**Exercise A:** From the news report on the Mehserle motion, copy word for word everything from "The lieutenant was" down to "of involuntary manslaughter.".

**Supplied text:**
--
Defense lawyer Michael Rains submitted the 134-page motion to Los Angeles Superior Court Judge Robert Perry.   Click here for motion pdf.

He will likely rule on the motion the next time Mehserle is due in court, which is his sentencing on Nov. 5. 

A jury convicted Mehserle of involuntary manslaughter for fatally shooting passenger Oscar Grant on the Fruitvale station platform Jan. 1, 2009.  

The filing alleges that the jury did not have a legal basis for that conviction.

It also says new evidence has come to light since the jury made its decision in July that should entitle Mehserle to a new trial.

Mehserle's defense has said the shooting was accidental and that the former officer, who had been on the force 2.5 years and been trained to  use his Taser just three weeks before the killing, meant to shoot Grant with a Taser stun gun instead of his firearm.

"The district attorney at our trial argued that even though there had been some prior cases of officers mistakenly shooting guns instead of Tasers, not a single one was identical to this case," Rains said.

But after the trial, the defense team discovered an incident in  which a 13-year veteran of a sheriff's department in Kentucky shot a suspect  with a gun instead of a Taser, Rains said. 

The sheriff's lieutenant shot a suspect in the small city of  Nicholasville and severely injured him, Rains said.

He said the district attorney determined the lieutenant had made a  mistake but did not have any criminal intent. No criminal charges were filed  against him.

The lieutenant was using the same type of gun and same type of  holster used by Mehserle, and the two situated their respective weapons on  the same parts of their belts, Rains said.

"In all respects it's pretty identical to what happened to Mr. Mehserle," he said.

Deputy District Attorney David Stein, who is prosecuting the case, did not immediately return calls seeking comment. 

Although he faced charges of first- and second-degree murder,  Mehserle was convicted of involuntary manslaughter.
--
**Exercise B:** Reproduce precisely the entries below, everything from the line that contains "You are a computer-use agent. Image resolution: width=1066" down to the line that contains "will tap(354, 667).", with both of those lines included.

**Provided information:**
--
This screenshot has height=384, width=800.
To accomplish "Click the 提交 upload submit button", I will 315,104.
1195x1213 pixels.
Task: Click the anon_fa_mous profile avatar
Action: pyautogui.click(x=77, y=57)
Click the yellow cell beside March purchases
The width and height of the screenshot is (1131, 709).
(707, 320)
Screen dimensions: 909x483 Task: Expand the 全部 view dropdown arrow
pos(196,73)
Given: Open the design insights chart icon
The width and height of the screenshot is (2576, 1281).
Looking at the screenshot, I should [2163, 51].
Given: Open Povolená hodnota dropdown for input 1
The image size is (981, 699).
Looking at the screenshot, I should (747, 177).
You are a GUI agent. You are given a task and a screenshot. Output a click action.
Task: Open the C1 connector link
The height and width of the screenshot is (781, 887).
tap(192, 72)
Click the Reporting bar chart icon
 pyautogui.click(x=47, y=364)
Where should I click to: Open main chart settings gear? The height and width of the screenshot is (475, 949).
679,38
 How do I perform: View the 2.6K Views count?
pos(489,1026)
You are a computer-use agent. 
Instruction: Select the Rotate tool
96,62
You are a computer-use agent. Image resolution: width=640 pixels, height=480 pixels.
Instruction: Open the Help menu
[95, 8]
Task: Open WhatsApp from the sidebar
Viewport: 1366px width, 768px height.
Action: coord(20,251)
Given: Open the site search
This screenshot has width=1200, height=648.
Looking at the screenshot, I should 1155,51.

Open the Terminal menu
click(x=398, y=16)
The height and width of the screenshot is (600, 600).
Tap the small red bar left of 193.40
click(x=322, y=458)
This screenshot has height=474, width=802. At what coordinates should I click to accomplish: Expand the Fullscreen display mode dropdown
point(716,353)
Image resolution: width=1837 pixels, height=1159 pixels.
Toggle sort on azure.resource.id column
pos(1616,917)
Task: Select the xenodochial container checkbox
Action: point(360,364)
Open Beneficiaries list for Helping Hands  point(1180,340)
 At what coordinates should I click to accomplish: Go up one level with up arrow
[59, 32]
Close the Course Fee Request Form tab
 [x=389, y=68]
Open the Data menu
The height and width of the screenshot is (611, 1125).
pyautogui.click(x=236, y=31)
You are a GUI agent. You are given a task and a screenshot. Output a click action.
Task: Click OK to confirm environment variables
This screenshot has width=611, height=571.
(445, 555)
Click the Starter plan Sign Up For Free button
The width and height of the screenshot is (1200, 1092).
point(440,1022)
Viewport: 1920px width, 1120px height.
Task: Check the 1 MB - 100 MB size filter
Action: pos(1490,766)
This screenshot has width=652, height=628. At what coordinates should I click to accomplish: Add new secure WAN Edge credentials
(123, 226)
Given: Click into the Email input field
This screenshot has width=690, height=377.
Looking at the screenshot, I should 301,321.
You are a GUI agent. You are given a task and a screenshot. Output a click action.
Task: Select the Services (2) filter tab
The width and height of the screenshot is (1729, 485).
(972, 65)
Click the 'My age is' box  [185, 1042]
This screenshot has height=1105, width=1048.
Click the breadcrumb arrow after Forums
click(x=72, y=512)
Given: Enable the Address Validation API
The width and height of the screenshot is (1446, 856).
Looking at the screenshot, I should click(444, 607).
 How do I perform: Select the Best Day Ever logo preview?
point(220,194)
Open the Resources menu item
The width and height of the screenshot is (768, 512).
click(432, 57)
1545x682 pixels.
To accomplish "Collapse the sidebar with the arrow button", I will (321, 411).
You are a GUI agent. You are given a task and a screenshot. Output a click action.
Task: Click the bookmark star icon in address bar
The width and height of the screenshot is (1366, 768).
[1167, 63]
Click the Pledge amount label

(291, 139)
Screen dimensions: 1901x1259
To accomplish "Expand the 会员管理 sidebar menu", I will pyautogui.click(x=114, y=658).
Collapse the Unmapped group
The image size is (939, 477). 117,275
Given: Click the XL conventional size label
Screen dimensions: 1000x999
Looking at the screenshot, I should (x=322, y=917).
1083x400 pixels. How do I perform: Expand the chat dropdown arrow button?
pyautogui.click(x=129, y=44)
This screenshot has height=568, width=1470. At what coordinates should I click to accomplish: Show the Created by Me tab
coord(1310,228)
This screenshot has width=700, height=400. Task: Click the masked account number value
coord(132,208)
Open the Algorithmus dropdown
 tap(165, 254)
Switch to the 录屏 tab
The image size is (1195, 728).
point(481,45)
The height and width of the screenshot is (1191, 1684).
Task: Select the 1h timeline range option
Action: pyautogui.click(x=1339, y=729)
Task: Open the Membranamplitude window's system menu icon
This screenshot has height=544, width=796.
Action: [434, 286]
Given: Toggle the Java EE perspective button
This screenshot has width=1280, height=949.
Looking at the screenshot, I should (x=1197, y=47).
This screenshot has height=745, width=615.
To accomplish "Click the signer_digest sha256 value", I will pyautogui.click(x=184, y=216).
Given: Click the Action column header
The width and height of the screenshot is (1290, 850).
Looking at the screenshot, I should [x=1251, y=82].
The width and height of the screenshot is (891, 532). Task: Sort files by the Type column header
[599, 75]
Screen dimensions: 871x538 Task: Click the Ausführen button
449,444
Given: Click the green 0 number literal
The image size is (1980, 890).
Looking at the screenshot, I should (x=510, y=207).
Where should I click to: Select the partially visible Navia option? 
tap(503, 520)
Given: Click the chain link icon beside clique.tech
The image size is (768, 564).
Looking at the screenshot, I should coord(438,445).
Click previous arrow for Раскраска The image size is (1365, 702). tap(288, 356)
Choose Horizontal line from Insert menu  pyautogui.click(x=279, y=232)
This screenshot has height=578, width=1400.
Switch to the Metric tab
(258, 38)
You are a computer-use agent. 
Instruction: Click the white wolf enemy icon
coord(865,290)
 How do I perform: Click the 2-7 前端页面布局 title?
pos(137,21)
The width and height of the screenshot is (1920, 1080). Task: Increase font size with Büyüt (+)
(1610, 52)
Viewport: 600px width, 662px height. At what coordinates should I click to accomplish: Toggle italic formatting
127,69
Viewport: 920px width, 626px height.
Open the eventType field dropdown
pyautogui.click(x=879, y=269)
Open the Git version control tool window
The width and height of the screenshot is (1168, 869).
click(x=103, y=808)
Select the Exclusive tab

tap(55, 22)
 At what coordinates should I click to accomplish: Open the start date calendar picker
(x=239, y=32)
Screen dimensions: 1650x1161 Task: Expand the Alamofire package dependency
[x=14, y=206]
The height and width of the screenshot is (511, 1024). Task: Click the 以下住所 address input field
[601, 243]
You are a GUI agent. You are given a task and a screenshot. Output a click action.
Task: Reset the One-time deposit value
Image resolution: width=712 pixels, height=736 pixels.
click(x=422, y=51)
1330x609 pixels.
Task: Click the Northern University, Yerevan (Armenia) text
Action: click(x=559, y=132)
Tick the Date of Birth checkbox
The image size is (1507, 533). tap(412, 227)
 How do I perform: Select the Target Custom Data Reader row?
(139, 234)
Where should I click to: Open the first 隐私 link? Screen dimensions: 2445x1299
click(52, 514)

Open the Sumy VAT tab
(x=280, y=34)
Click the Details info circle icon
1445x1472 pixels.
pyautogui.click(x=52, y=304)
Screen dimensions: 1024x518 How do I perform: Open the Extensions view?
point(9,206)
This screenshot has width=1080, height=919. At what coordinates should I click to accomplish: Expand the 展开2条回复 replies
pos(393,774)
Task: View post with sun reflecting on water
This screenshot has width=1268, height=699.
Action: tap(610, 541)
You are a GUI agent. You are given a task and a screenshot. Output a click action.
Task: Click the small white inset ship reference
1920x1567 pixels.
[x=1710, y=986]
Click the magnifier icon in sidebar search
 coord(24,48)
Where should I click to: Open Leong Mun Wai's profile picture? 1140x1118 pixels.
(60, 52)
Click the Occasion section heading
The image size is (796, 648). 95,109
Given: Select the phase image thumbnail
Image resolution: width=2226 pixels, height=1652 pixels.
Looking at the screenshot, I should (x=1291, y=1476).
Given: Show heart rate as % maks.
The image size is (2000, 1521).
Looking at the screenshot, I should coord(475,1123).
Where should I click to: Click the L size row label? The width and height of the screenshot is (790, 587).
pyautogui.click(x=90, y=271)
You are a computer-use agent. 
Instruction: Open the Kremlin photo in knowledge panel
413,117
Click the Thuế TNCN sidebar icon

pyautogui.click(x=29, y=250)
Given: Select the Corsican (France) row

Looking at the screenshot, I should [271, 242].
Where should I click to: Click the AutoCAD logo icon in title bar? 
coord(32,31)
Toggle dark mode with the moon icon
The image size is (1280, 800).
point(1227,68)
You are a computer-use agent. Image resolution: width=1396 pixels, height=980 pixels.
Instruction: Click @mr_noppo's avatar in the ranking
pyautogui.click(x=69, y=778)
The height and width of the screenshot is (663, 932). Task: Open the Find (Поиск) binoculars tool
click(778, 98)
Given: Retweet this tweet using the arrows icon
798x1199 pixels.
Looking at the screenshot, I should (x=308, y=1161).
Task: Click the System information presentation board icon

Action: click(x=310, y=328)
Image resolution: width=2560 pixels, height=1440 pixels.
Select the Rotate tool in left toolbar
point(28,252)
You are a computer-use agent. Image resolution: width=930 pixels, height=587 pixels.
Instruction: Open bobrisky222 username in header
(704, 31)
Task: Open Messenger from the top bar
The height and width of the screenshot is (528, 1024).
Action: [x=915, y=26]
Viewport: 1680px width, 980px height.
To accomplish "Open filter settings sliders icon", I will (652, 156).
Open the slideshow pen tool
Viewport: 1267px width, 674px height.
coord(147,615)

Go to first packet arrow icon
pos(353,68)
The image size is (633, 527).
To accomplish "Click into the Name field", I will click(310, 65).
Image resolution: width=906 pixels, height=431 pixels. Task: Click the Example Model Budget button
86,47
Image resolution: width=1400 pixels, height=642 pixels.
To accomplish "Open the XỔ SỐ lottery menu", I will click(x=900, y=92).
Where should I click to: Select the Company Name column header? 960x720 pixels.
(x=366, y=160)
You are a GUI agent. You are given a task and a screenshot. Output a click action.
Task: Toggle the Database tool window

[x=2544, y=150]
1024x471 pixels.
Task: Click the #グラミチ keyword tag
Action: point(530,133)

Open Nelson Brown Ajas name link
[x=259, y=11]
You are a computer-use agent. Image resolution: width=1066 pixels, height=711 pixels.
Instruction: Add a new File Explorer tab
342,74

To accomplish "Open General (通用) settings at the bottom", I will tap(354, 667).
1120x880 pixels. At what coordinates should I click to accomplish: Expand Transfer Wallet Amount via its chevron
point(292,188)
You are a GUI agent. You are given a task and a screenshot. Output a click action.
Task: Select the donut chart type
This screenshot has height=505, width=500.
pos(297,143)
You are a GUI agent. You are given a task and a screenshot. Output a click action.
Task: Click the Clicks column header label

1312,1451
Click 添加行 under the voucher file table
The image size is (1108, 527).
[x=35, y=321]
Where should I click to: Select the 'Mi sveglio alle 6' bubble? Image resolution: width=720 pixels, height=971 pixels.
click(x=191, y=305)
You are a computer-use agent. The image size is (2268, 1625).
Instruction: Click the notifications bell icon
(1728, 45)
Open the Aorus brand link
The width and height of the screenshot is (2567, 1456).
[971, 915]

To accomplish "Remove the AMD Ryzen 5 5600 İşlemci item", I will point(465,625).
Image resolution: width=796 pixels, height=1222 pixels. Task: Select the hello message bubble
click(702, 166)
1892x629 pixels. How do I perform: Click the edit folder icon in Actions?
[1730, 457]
--
**Problem solution A:**
The lieutenant was using the same type of gun and same type of  holster used by Mehserle, and the two situated their respective weapons on  the same parts of their belts, Rains said.

"In all respects it's pretty identical to what happened to Mr. Mehserle," he said.

Deputy District Attorney David Stein, who is prosecuting the case, did not immediately return calls seeking comment. 

Although he faced charges of first- and second-degree murder,  Mehserle was convicted of involuntary manslaughter.

**Problem solution B:**
You are a computer-use agent. Image resolution: width=1066 pixels, height=711 pixels.
Instruction: Add a new File Explorer tab
342,74

To accomplish "Open General (通用) settings at the bottom", I will tap(354, 667).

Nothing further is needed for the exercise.